Il en est venu à dominer la télévision. Mais qu'en est-il du cinéma ? Son CV hollywoodien n'est pas mauvais : Steven Spielberg l'a dirigé dans le drame journalistique The Post, avec Tom Hanks et Meryl Streep, et il a de nouveau fait équipe avec Hanks en tant que journaliste troublé interviewant le divertissant animateur Mr. Rogers dans Un beau jour dans le quartier. Par contre, il a aussi raté une audition pour James Bond au début des années 2000 en plaisantant avec les producteurs sur le fait qu'il envisagerait de jouer l'espion avec un cache-œil ou une boiterie. Dans quelle mesure souhaite-t-il une carrière au cinéma maintenant que sa carrière télévisuelle est si solide ?
« Plus maintenant », dit-il. « Je pense que la télévision est le médium parfait pour moi. J'ai fait des films avec de grandes stars, donc j'ai coché cette case. Mais j'aime la lente combustion des séries télévisées, le luxe de pouvoir prendre son temps. »
Il ne manque certainement pas de rôles complexes. Tom dans Widow's Bay commence peut-être comme un personnage comique, mais il a aussi ses démons. Cette dualité particulière chez Rhys est évidente depuis au moins The Scapegoat, une adaptation de Daphné du Maurier en 2012 sur ITV où il jouait des doubles.
Même lui a été surpris, cependant, de se voir proposer The Beast in Me. « Je me suis dit : "Êtes-vous sûr que c'est pour moi ?" Je pensais qu'ils l'avaient envoyé à la mauvaise personne. Qu'ont-ils vu en moi ? » Il est probable que les producteurs l'aient repéré dans Girls, je suggère : son personnage manipule cruellement mais habilement Hannah (Lena Dunham), qui a écrit un blog le critiquant pour avoir utilisé son pouvoir pour s'en prendre à de jeunes femmes. L'endormir... Il l'a endormie dans un faux sentiment de sécurité avec un mélange de discours intellectuel et de flatterie, puis a soudainement sorti son pénis de sa braguette. Non, Rhys n'a pas pu garder ce silicone semi-érigé. « J'ai demandé », dit-il d'un air maussade. « Je me demande ce qu'ils en ont fait. J'espère qu'il a été désinfecté. »
Il pense que son âge est la raison pour laquelle on lui propose désormais des rôles plus complexes. « En vieillissant, vous pouvez puiser dans vos émotions beaucoup plus facilement.
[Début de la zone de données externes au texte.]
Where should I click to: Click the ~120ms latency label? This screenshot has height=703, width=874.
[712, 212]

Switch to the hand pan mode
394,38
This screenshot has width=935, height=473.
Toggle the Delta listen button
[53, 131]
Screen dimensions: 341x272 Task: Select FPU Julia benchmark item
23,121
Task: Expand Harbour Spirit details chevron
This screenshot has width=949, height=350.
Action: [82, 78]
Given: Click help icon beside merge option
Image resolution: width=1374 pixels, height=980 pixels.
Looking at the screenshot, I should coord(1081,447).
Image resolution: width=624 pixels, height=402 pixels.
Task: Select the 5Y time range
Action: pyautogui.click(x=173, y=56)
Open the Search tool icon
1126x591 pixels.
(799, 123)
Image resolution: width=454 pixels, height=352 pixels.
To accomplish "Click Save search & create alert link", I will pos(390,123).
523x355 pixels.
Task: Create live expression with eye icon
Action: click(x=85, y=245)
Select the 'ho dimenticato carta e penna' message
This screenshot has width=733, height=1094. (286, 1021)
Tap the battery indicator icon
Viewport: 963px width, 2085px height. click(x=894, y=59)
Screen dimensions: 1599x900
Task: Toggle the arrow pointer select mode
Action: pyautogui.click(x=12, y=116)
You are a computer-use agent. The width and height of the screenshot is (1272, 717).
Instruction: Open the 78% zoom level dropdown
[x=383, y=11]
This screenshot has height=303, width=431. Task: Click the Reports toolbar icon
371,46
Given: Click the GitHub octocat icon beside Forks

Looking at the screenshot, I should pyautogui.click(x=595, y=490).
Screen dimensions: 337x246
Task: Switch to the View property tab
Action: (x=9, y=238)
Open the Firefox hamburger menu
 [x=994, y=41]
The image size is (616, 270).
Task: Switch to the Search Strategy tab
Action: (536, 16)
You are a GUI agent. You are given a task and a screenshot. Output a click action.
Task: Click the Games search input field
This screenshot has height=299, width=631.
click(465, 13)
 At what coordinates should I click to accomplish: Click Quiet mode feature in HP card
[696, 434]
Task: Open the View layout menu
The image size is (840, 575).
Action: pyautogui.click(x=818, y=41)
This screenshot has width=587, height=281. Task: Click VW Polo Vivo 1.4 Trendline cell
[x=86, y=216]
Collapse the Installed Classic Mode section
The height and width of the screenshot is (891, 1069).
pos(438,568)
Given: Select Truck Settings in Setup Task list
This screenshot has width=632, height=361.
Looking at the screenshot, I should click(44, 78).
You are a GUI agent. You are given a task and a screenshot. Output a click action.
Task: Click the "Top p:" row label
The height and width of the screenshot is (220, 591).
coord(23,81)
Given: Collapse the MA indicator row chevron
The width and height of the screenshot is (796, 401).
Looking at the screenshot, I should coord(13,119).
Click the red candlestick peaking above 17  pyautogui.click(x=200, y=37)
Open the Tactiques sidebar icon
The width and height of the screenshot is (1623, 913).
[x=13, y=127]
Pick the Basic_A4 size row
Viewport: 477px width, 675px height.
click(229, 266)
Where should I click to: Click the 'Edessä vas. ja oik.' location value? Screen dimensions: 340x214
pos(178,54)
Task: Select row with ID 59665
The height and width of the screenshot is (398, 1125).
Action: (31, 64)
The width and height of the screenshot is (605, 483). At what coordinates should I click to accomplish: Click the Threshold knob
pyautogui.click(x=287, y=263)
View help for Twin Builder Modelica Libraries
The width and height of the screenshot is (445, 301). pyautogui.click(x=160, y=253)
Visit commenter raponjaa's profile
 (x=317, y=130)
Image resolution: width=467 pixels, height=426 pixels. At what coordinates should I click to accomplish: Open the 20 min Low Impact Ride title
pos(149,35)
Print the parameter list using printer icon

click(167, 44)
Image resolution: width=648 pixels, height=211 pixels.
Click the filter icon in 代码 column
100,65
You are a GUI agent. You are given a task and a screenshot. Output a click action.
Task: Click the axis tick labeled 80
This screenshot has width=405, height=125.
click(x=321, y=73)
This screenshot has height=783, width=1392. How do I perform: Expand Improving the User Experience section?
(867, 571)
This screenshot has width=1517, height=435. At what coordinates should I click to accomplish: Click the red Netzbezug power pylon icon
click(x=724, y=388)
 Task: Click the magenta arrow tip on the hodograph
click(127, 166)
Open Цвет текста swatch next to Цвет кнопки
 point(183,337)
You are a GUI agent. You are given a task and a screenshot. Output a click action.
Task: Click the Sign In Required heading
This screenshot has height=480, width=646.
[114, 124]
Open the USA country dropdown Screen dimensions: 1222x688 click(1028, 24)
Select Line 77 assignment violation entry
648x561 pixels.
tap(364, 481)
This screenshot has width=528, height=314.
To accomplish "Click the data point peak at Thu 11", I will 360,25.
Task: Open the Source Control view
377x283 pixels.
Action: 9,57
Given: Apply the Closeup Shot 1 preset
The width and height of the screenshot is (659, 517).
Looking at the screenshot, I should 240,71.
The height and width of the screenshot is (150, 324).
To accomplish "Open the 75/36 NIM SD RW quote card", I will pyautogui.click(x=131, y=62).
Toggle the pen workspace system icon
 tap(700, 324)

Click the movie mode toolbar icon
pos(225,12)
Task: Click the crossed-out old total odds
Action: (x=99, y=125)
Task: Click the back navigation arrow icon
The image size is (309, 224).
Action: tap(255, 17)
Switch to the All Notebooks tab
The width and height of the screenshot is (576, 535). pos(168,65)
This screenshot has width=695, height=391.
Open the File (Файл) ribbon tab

Vous avez vécu une vie, donc vous avez plus de choses à exploiter. » Que verrait-il s'il regardait en arrière ses films de la fin des années 1990 et du début des années 2000 ? « Je n'avais pas beaucoup d'expérience de jeu à l'époque, donc c'était assez plat. Un peu nul. Les choses intéressantes viennent avec les années. Et Dieu merci pour cela. » Alors, l'âge mûr. Pas si effrayant finalement.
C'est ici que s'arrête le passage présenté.